## Dataset records
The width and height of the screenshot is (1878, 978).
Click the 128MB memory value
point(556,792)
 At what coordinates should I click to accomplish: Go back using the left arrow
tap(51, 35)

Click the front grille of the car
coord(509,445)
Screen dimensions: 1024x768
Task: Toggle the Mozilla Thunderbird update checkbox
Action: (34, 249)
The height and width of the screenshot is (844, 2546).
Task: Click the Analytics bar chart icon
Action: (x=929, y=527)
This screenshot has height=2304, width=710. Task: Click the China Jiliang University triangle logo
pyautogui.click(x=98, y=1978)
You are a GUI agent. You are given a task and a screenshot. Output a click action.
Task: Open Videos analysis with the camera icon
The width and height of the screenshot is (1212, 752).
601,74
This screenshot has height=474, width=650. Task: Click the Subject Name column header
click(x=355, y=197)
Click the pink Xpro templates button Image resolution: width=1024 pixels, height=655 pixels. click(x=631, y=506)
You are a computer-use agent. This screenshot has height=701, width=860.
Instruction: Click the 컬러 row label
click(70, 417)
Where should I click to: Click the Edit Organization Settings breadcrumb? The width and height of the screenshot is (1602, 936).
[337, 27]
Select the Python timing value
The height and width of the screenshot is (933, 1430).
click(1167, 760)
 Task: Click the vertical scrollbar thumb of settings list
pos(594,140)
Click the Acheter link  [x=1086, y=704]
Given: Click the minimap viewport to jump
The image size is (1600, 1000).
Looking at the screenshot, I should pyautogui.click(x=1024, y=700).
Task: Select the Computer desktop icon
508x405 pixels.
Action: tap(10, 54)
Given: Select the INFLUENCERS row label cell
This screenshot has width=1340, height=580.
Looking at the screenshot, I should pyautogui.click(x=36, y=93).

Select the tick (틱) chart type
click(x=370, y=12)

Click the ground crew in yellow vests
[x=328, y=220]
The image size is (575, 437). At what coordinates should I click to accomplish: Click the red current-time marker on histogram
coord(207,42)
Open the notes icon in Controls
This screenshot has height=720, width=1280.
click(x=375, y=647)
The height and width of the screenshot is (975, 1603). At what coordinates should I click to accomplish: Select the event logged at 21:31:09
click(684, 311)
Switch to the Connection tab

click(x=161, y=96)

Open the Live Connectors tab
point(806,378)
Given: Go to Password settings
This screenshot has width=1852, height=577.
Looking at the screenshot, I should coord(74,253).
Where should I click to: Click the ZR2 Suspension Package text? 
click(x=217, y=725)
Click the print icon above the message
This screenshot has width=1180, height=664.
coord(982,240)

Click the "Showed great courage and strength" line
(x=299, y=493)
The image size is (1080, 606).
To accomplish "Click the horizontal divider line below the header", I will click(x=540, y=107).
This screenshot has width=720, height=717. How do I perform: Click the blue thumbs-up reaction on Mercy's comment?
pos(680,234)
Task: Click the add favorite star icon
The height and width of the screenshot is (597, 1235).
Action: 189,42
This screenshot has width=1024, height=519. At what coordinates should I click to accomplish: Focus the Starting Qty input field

## Your assignment
Report every line of the entries that carries the word "agent".

## Result
You are a GUI agent. You are given a task and a screenshot. Output a click action.
You are a computer-use agent. This screenshot has height=701, width=860.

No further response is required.